Операция сошла, казалось, хорошо, Евгения Михайловна облегченно вздохнула и стала обдумывать свою будущую жизнь, новую жизнь, опять новую. Но — что-то, очевидно, было сделано не так: крови не унимались, ей стало хуже, и вдруг температура угрожающе поднялась. Наслышавшись много о всевозможных роковых случайностях при такого рода операциях, она в ужасе забилась, как раненый зверь, и тотчас же послала мужу телеграмму. Она как-то совершенно забыла, что она все же виновата пред ним. Теперь это было совсем не важно, а важно было только то, чтобы он приехал и спас ее от этого ужаса… А пока она билась, рыдала, умоляла человека с желтыми глазами спасти ее, она сходила с ума…
Чрез двое суток у ее постели уже сидел Сергей Васильевич, тихий, покорный, всей душой жалеющий это несчастное измученное существо. Доктор только что уехал. Он обнадеживал, но, видимо, был встревожен. Рано утром он хотел приехать опять.

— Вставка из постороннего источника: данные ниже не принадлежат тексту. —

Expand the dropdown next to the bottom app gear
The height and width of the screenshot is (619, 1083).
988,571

На землю спускался яркий золотой вечер. За раскрытым окном сумрачного и нечистого номера гостиницы слышался безобразный шум города: трещали по мостовой экипажи, где-то неподалеку оглушительно ухал по звенящему железу огромный молот, на соседнем дворе кричали дети, из порта слышалась пьяная песня матросов и проституток, и, как какие-то немыслимые чудовища, разными голосами перекликались пароходы и выли сирены. Несмотря на сильный моряк — ветер с моря, — воздух был удушливо жарок и нестерпимо вонюч: пахло отхожими местами, копотью, салом, пылью и пряным запахом еды из неопрятного ресторана первого этажа.

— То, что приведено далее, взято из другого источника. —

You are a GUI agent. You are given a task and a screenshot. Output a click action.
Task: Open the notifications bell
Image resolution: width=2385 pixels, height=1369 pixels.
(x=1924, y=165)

В комнате постепенно темнело. Тихие тоскливые стоны впавшей в забытье Евгении Михайловны бередили душу. Сергей Васильевич, чтобы забыться немного от тяжелых дум и опасений, потянулся к папке, которую, разбирая чемодан, он положил на стол. И все так же машинально он раскрыл ее, и глаза его побежали по мелко исписанным его рукой страницам. Это была легенда, которую он писал перед отъездом для демократического журнальчика для всех. Ему казалось, что с того вечера прошло уже много, много времени…
И мысль его зацепилась за написанное, и снова перед ним в этом душном воздухе, полном звуками-стонами большого города, встали великолепные видения его легенды. Он подвинул к себе рукопись и при свете зари приписал конец:
«Старый, мудрый Сеид-аль-Наман замолчал и, поправив угли догоравшего костра, устремил грустный взор в пустыню.
— Почему же люди опять забыли о законе неба? — спросил я после небольшого молчания. — Почему они больше не братья?